I think I need to excuse myself and go take a cold shower. I’ll go find the Doc and tell him I’ll be right back.
---
It’s now three o’clock in the afternoon. A bit too late to be setting sail but it’s better than nothing. I’ll have to sail on through the night to catch up on wasted time. The harbor is disappearing rapidly as we speak and the steel-blue of ocean is wide before us. Annoying me must be the Doctor’s specialty because now he’s bugging me about how long it’ll take to get to the Arctic Circle. I told him that we’d be there by the morning of the third day if I sail through the night. That seems to have shut him up for now. But five minutes he’ll probably be back. I got my gun out ready.
---
Well, it’s nearing five. Cooky’s making dinner already as I can smell it. Smells like some kind of vegetable soup. My nose never lies. The Doc never did come back. I think my threats to shoot him on the spot scared him off.

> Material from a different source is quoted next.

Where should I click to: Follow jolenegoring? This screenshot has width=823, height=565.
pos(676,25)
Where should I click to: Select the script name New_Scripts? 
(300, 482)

My gosh, where’s my manners? I totally forgot about myself. Now there’s a first. My name is Tuktu O'Bryant. I have dark brown hair and multicolored eyes; I say multicolored because one is mint with chocolate tints and the other is chocolate with mint tints. Mother said it was my best feature. I have a finally-chiseled body from all the traveling, hiking and exploring I do. Plus I occasionally work out. In my animal form, I am half-caribou, half-dragon. I have a dark chocolate stripe from my muzzle down to my rump on both sides. The top half is mint while the bottom half of me is a light brown. I have two lines on either side of my face and two marks on my chest of dark brown. Despite what others think, I’m not edible. Well, I don’t taste like candy anyways. My antlers are a stunning twelve pointer and are a mix of caribou and elk. I have the large fan like ones in the front like a reindeer, and pointy tines the rest of the way like an elk.

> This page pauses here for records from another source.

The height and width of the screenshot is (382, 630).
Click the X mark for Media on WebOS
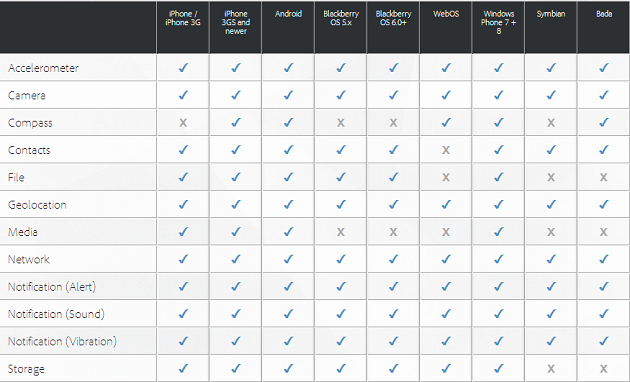tap(446, 232)
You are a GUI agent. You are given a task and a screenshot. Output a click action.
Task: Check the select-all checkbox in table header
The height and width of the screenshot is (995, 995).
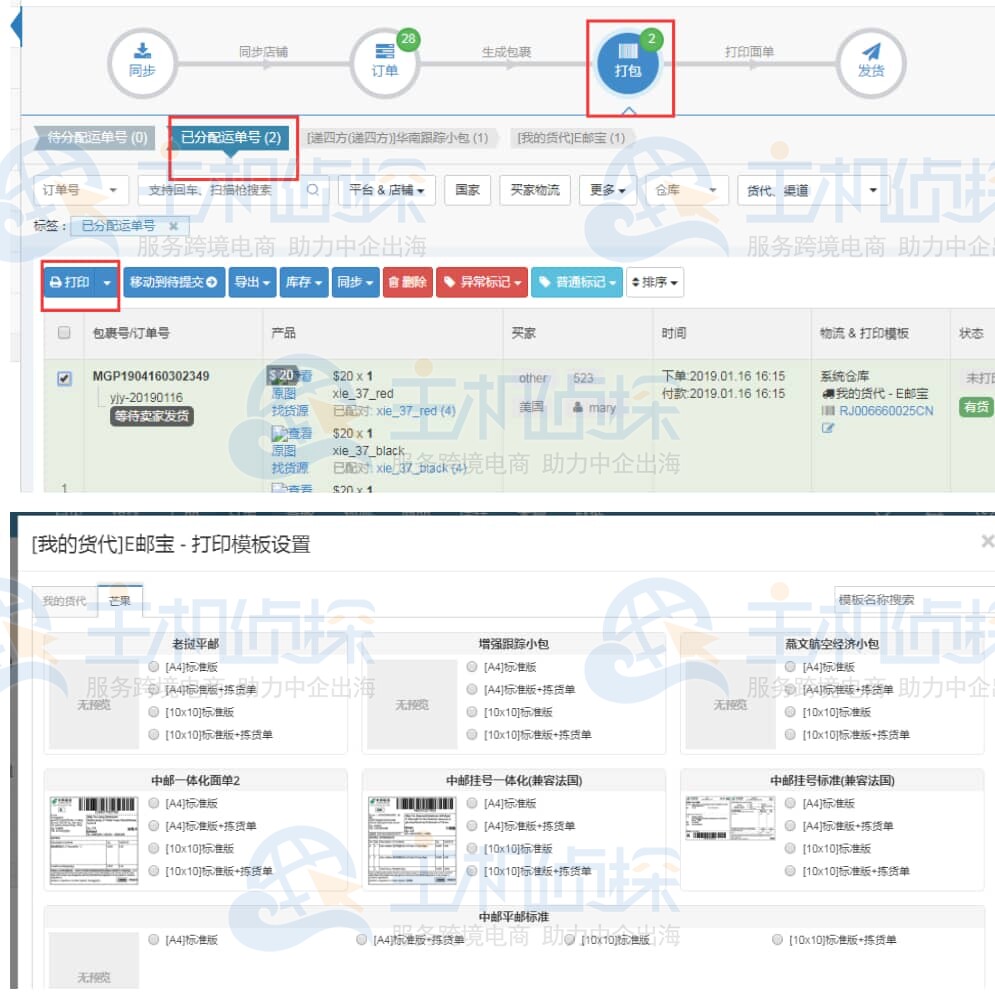62,333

My mother was Inuit, my father was Irish. He met her in Fairbanks on an expedition; he was an explorer like me. When my mother died when I was nine, we moved to the little town of Nuntak. That’s been my home forever. I grew up there. It’s a beautiful place in the middle of nowhere. There’s not a lot there but it’s surrounded by gorgeous wilderness. I’ve never been anywhere prettier, nor more deadly. The wilds of Alaska are not a place for the faint-hearted. There are wolves and foxes everywhere as well as elk, caribou and moose. The deadliest of all is the Alaskan Brown Bear, or Grizzly. There have even been a few polar bears in the winter, although I’ve only seen one or two in my life since I’ve been there. My first kill was a polar bear. I have its head above my fireplace; the only one in my town to have one. There’s the dinner bell. I’ll be back. I’ve got to get a seat next to Solask before someone else does. Luckily the seas are clear of ice tonight so I don’t need to worry. I set Aurora to auto-pilot. I can trust her.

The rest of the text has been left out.